Kutipan Pilihan »
%%

Demokrasi Cacat Sejak Lahir, Khilafah Solusi Mustanir


Oleh: Elisa Syalsabila Lukmayanti

(Siswi Kelas XII SMAN 1 Rancaekek)


Akhir akhir ini Indonesia sedang ramai dengan adanya pemilihan pemimpin untuk Indonesia, begitu besar antusias masyarakat  dengan diadakannya pemilihan umum, apalagi pemilihan inilah yang menentukan siapa yang akan menjadi pemimpin untuk Indonesia. Namun sebelum itu kita harus tahu dulu bagaimana sebenarnya pemilihan pemimpin dalam Islam, karena jika kita memilih pemimpin tidak sesuai dengan kriteria Islam, maka akan banyak kerusakan dan semakin banyak kerusakan dalam negeri ini apalagi dalam sustem demokrasi ini.


Pelaksanaan Pemilihan umum (Pemilu) serentak 2019 kali ini telah membuka mata masyarakat. Ini terkait dengan mencuatnya dugaan sejumlah kecurangan. Diawali dari hebohnya kasus dugaan ribuan surat suara tercoblos yang ditemukan di Selangor, Malaysia beberapa waktu lalu. Kemudian disusul beberapa dugaan kecurangan dan pelanggaran lainnya saat pencoblosan pemilu pada 17 April lalu. Pasca pencoblosan pun diindikasi masih ada pelanggaran, salah satunya kecurangan dalam penghitungan suara. Karenanya, Badan Pengawas Pemilu (Bawaslu) sempat merekomendasikan kepada Komisi Pemilihan Umum (KPU) digelar pemungutan suara ulang (PSU) di sejumlah lokasi seperti di 103 TPS di Sumatera Barat, 20 TPS di Jawa Tengah, 112 TPS di Riau, Surabaya, dan sebagainya, serta luar negeri seperti di Malaysia dan Australia.  (indopos.co.id) 


Itulah salah sau bukti begitu bobroknya sistem demokrasi saat ini karena pada saat pemilu saja banyak sekali kecurangan yang bertebar dimana-mana padahal pada saat pemilu itu calon-calon pemimpin belum menjadi pemimpin saja sudah berani melakukan kecurangan apalagi nanti setelah menjadi pemimpin. Maka dari itu kita sebagai umat muslim harus tahu bagaimana memilih pemimpin dalam Islam .


Dalam kondisi terjadinya kekosongan kekuasaan, dimana Khalifah meninggal dunia, diberhentikan oleh Mahkamah Madzalim atau dinyatakan batal kekuasaannya, karena murtad atau yang lain, maka nama-nama calon Khalifah yang telah diseleksi oleh Mahkamah Mazalim, dan dinyatakan layak, karena memenuhi syarat; Laki-laki, Muslim, baligh, berakal, adil, merdeka dan mampu, diserahkan kepada Majelis Umat.


Majelis Umat segera menentukan dari sejumlah nama tersebut untuk ditetapkan sebagai calon Khalifah. Bisa berjumlah enam, sebagaimana yang ditetapkan pada zaman ‘Umar, atau dua, sebagaimana pada zaman Abu Bakar. Keputusan Majelis Umat dalam pembatasan calon Khalifah ini bersifat mengikat, sehingga tidak boleh lagi ada penambahan calon lain, selain calon yang ditetapkan oleh Majelis Umat ini.

%%

Daftar Data »
%%

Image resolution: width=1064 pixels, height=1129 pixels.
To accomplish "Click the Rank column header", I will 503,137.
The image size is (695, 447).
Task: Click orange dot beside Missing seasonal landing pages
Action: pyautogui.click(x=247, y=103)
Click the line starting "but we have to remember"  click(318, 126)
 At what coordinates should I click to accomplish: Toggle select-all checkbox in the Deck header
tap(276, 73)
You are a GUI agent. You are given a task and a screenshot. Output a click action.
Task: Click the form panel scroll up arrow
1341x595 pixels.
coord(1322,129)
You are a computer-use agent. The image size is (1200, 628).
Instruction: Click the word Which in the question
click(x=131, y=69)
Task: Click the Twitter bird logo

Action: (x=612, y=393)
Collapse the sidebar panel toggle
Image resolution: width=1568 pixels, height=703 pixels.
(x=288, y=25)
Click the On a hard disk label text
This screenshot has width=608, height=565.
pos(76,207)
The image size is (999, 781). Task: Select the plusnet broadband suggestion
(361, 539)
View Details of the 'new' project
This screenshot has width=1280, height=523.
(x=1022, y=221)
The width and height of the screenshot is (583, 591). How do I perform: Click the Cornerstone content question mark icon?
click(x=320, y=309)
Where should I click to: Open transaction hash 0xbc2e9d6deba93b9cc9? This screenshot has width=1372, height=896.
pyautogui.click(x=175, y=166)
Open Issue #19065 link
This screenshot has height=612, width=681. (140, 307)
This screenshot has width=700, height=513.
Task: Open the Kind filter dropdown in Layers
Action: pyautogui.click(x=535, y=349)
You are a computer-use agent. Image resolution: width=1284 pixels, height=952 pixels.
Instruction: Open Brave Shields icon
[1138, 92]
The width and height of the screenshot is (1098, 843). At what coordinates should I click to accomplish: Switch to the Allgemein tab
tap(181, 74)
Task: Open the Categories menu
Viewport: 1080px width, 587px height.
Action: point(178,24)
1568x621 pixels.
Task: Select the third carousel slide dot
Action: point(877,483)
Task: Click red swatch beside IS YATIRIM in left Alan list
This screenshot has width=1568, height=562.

%%

Tugas Dikerjakan » Menurut kutipan pilihan, di berapa TPS di Sumatera Barat Bawaslu merekomendasikan pemungutan suara ulang? Data di atas tidak dibutuhkan.

Jawaban Tertulis » Di 103 TPS.